Copy the lines of the material below word for word, starting at the line that contains "Screen dimensions: 800x420" and ending at the line that contains "Action: pyautogui.click(x=608, y=262)", including both of those lines.

※

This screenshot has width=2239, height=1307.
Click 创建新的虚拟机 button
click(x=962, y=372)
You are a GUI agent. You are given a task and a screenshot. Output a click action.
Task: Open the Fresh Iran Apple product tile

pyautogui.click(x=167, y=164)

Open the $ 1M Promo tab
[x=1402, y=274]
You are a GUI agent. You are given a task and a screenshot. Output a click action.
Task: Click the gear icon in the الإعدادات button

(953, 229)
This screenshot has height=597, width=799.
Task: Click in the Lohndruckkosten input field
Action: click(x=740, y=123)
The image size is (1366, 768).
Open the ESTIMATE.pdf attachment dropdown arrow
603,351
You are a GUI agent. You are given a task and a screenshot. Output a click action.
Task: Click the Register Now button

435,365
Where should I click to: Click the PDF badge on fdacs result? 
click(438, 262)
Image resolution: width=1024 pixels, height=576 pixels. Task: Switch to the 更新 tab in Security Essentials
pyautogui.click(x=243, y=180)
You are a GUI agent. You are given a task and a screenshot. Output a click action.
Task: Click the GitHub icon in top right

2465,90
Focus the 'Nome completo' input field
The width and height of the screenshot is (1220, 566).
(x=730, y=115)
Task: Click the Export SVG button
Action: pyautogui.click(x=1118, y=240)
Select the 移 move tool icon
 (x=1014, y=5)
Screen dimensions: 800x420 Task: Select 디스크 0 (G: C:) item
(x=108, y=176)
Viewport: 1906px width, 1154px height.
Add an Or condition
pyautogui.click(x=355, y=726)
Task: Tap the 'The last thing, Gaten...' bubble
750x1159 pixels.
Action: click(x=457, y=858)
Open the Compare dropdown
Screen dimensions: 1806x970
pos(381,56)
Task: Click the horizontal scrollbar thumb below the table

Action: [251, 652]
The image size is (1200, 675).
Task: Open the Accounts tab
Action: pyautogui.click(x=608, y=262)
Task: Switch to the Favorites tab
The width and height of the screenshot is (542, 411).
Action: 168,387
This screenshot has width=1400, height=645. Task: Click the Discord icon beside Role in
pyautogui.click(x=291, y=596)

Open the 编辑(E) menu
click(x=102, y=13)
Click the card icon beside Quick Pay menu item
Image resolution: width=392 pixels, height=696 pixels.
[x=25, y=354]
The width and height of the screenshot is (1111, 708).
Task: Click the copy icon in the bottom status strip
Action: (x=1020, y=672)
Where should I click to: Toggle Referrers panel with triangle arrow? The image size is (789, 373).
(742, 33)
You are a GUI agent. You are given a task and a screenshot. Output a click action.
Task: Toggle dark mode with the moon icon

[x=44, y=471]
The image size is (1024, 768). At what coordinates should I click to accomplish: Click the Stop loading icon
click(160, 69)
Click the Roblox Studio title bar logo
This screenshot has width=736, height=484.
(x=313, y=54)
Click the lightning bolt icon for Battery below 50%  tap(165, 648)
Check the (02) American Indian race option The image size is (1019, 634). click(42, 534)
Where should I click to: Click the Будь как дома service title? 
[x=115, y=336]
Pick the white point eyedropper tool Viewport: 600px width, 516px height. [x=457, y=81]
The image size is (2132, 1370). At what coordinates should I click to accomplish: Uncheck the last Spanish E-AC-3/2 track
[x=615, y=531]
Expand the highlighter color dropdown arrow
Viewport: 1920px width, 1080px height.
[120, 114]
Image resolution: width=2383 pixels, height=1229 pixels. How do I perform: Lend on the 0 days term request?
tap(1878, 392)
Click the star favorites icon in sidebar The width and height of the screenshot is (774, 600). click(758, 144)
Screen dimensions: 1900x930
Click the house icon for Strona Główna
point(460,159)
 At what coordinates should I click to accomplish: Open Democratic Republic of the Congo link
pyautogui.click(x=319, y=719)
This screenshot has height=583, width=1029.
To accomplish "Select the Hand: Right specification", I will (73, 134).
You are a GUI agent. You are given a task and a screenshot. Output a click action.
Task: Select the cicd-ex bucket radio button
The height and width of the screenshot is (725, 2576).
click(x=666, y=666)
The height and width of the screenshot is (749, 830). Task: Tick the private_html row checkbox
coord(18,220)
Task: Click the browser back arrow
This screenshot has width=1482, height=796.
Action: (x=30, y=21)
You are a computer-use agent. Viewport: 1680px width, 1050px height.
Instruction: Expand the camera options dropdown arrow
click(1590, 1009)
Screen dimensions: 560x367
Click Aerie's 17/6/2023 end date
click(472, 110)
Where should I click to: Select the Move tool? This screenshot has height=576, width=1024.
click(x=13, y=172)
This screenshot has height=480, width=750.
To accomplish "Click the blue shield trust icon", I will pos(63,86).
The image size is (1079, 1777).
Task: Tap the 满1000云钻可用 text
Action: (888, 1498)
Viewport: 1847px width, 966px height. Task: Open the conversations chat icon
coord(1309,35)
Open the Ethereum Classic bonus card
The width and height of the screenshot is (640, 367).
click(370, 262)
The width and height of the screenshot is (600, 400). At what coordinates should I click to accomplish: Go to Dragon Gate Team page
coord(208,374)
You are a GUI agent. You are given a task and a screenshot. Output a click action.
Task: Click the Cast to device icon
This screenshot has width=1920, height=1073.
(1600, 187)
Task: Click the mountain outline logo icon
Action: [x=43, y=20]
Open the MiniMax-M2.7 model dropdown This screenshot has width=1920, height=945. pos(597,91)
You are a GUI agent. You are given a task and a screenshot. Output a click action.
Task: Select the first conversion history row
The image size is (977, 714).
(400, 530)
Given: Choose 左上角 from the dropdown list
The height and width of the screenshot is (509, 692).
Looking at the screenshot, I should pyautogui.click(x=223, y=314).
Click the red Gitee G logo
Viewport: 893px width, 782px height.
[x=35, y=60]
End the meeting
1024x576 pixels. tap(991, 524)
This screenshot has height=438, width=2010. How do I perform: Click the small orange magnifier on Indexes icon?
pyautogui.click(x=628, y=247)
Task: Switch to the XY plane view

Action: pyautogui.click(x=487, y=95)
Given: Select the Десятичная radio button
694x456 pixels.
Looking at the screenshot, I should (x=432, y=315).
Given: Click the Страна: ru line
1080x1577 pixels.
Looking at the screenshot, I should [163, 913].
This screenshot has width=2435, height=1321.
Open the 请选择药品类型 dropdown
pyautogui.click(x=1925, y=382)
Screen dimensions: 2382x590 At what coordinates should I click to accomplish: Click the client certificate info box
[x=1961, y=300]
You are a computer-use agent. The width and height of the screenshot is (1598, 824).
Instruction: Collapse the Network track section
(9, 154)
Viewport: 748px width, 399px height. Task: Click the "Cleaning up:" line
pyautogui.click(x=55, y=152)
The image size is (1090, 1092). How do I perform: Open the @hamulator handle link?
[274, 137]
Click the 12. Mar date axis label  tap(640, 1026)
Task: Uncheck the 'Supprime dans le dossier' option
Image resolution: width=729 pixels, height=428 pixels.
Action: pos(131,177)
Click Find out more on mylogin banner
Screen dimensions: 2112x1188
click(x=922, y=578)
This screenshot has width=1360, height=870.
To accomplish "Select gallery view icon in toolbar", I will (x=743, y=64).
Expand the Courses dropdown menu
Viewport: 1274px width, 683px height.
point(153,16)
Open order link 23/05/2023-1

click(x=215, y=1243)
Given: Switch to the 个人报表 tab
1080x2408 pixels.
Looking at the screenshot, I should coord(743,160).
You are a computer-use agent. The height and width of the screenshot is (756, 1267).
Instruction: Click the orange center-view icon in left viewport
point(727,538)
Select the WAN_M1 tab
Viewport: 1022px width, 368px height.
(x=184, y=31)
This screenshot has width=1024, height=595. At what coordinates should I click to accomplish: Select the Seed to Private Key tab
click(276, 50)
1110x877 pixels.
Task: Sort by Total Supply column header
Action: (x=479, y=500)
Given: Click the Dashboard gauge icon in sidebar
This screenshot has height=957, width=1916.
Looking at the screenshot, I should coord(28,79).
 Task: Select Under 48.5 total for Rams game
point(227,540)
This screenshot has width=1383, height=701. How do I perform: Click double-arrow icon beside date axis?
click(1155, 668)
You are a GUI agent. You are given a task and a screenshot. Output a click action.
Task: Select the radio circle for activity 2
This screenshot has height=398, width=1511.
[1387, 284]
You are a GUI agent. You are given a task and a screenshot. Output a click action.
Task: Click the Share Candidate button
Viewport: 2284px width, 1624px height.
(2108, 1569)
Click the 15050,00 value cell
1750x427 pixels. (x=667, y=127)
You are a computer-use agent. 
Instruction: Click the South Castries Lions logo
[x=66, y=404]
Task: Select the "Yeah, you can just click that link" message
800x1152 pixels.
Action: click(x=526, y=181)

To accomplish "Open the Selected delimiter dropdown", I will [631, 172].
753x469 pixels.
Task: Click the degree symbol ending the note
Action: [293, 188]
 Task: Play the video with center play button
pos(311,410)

※

#### [EXPECTED ANSWER]
Screen dimensions: 800x420 Task: Select 디스크 0 (G: C:) item
(x=108, y=176)
Viewport: 1906px width, 1154px height.
Add an Or condition
pyautogui.click(x=355, y=726)
Task: Tap the 'The last thing, Gaten...' bubble
750x1159 pixels.
Action: click(x=457, y=858)
Open the Compare dropdown
Screen dimensions: 1806x970
pos(381,56)
Task: Click the horizontal scrollbar thumb below the table

Action: [251, 652]
The image size is (1200, 675).
Task: Open the Accounts tab
Action: pyautogui.click(x=608, y=262)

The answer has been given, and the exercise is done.